Google has been the world’s most innovative company for more than a decade, and the key to its success is simple: focus. Google uses an organizational method called OKRs, which stands for “Objectives and Key Results.” This method helps ensure that employees remain on track when working toward their goals. In fact, Google CEO Sundar Pichai says it’s been critical in helping his company stay focused on what really matters. If you’re looking to get your company to adopt OKR, here are some tips to keep in mind:

What are OKRs?

OKRs, or Objectives and Key Results, are a method of setting goals that is used by Google and other companies. They’re also called OKRs because they consist of three parts: an objective, a key result for that objective, and a deadline for completion. The goal of an OKR is to be clear, concise and measurable; each individual should have their own specific goal (or “objective”) with one key result (the thing you need to accomplish) that will move you closer toward reaching the objective.
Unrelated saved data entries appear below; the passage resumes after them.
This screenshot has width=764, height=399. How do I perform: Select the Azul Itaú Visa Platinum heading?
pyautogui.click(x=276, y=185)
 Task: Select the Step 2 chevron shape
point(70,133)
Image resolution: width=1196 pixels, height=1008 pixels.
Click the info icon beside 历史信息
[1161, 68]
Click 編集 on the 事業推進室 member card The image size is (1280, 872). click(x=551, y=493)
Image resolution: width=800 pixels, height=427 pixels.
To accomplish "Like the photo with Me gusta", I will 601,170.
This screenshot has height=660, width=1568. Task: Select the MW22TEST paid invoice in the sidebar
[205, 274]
The best way to think about OKRs is as if your boss were holding you accountable on each one—you’d want them all to make sense from your perspective as well as theirs. This means they should be defined so that they align with what’s important within your company or department instead of just being arbitrary numbers set by someone else who doesn’t understand either how much work goes into achieving them or how much it matters when those goals are reached/not reached by their deadlines (if applicable).

How do OKRs work?

OKRs are used to set goals and measure progress. They’re also used to set priorities, targets, expectations, and direction. OKRs are a way of measuring performance at every level of your organization—from the CEO to individual contributors. This makes it easy for everyone in the company to understand how their work contributes to the overall success of Google as well as their personal development goals.

What does Google look for in an OKR?

It’s important to note that Google looks for several characteristics in an OKR.
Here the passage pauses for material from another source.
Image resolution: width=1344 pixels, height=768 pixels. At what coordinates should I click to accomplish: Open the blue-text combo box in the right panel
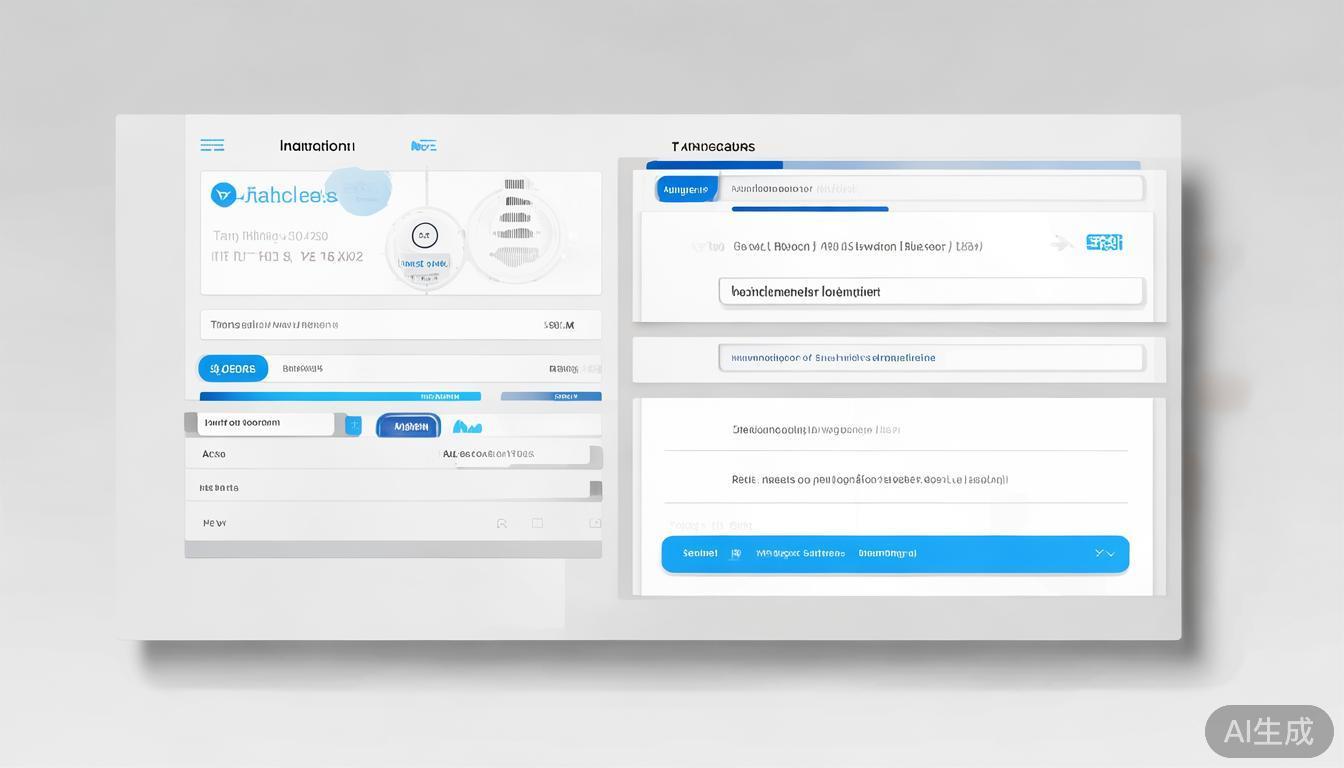(x=931, y=358)
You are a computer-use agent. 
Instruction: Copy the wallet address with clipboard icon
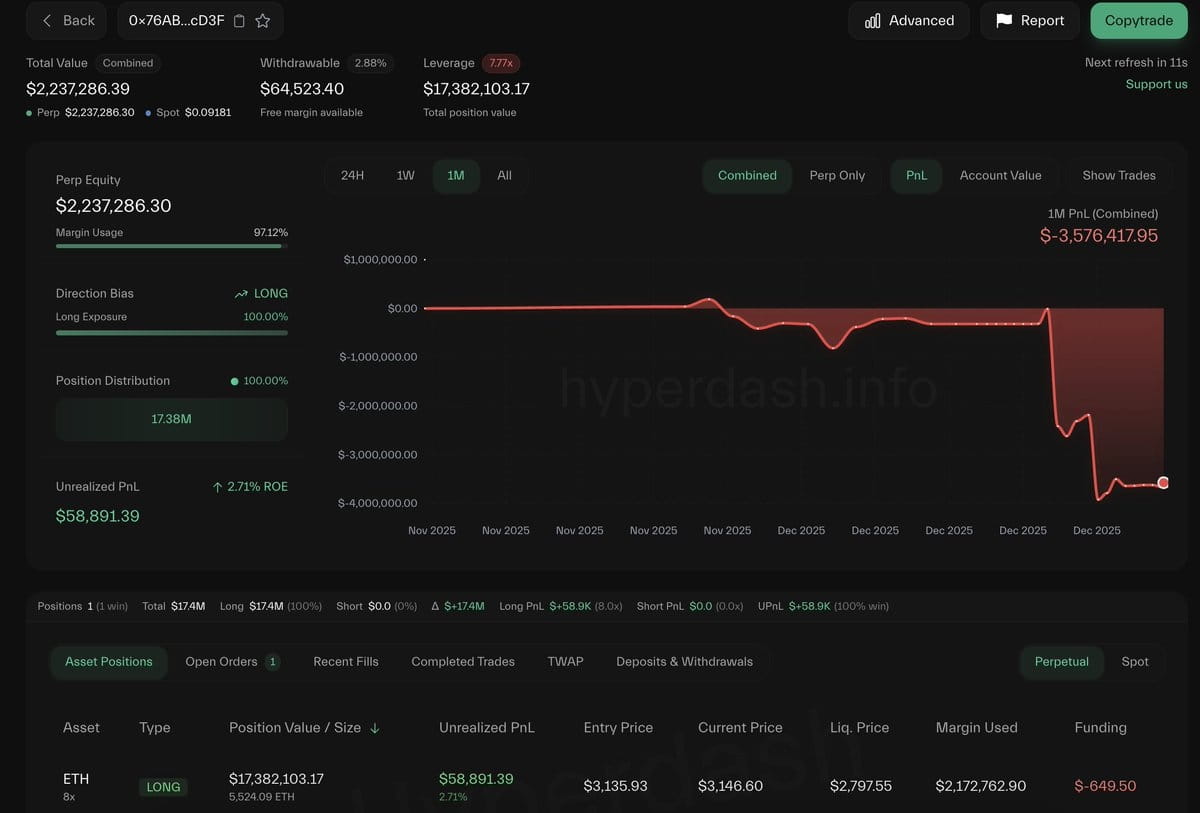tap(239, 21)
  • The first characteristic is that an OKR should be ambitious, but also achievable. For example, if you have a goal of increasing sales by 1%, and you did not meet the target within the specified time frame, then it was likely not ambitious enough. On the other hand, if your sales increased by 10%, then your goal was probably too far out of reach and therefore unattainable (or at least very difficult).
  • The second characteristic of an OKR is that it must be specific and measurable. This means that there is no room for ambiguity; instead, you must clearly define what exactly needs to be done and how much progress has been made toward achieving this goal (and how much more work needs to go into completing it).

What does a good OKR look like at Google?

  • Specific: You should be able to answer the question “What will we accomplish?” with every OKR.
  • Measurable: You should be able to measure it and determine whether or not you accomplished your goal.
  • Achievable: The goal must be within reach, so that if you do everything right, you have a high chance of success.
  • Time-bound: There has to be a deadline for each KPI (key performance indicator), so there’s urgency about reaching it by that time frame. The deadline can’t be too far off because you don’t want people forgetting about their goals and walking away from them as time goes on. It also needs enough time for planning ahead but not too much time where things get stale or people lose interest in them altogether before they’re achieved—this becomes more important when dealing with larger companies than small ones since larger organizations tend to have more bureaucracy slowing down the process of achieving anything new or innovative due to having fewer resources per person than smaller ones do (like an engineering team versus an individual developer in charge of his own projects).

Google uses three types of objectives.

You can think of objectives as a statement of what you want to achieve, and key results as the measurable steps you will take to get there. For example, your objective might be “to increase user engagement by 10%” and your key result could be “devise an analytics-based campaign that sends targeted emails to users who haven’t logged in recently.”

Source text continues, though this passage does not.